Microinsurance: facilitating risk protection for the poor
Abstract
The Philippine microfinance industry has developed over the years. From only a few large microfinance institutions (MFIs) with less than a million clients in the late ’90s,the industry has now more than 2,000 MFIs with almost 7 million clients. Large commercial banks, which used to ignore the low-income sector as potential clients of financial services, have recently been providing wholesale funds to retail microfinance institutions.

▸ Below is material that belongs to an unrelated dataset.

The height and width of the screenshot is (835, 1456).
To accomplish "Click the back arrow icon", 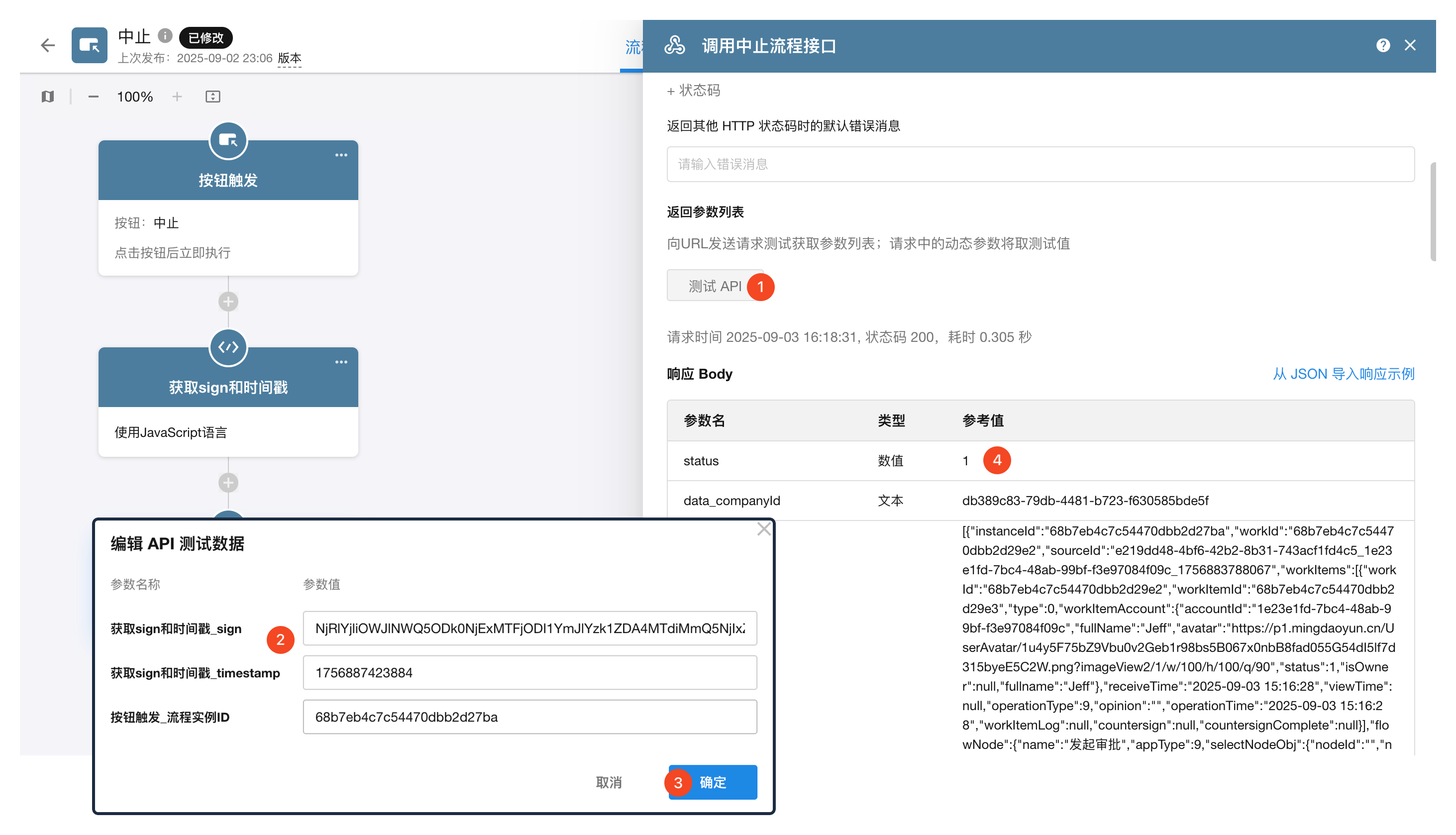I will coord(48,45).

With the development of the microfinance industry in the Philippines, MFIs face a growing demand for financial products and services, including risk protection services. Demand for micro-insurance products (i.e., insurance products for the poor) is growing in view of continuing risks to household welfare and the seeming inability of the government to address this issue. The MFIs have realized the need to assist their clients, consisting mostly of poor households and microenterprises, with financial products that will help them manage those risks. A number of those MFIs have started with informal means of risk protection; some have linked up with commercial insurance companies to deliver insurance products to their clientele and still others have established their own mutual benefit associations (MBAs).
Recognizing this need and having learned that provision of financial services to the poor can best be done by the private sector, the government in January 2010 launched the National Strategy for Microinsurance and the Regulatory Framework for Microinsurance. These documents, which provide the pillars for the development of the microinsurance market in the Philippines, called for greater role of the private sector in the provision of microinsurance products and services.
Given the need to protect the poor from risks, the paper looks at the roles of both government and the private sector in providing risk protection to the poor.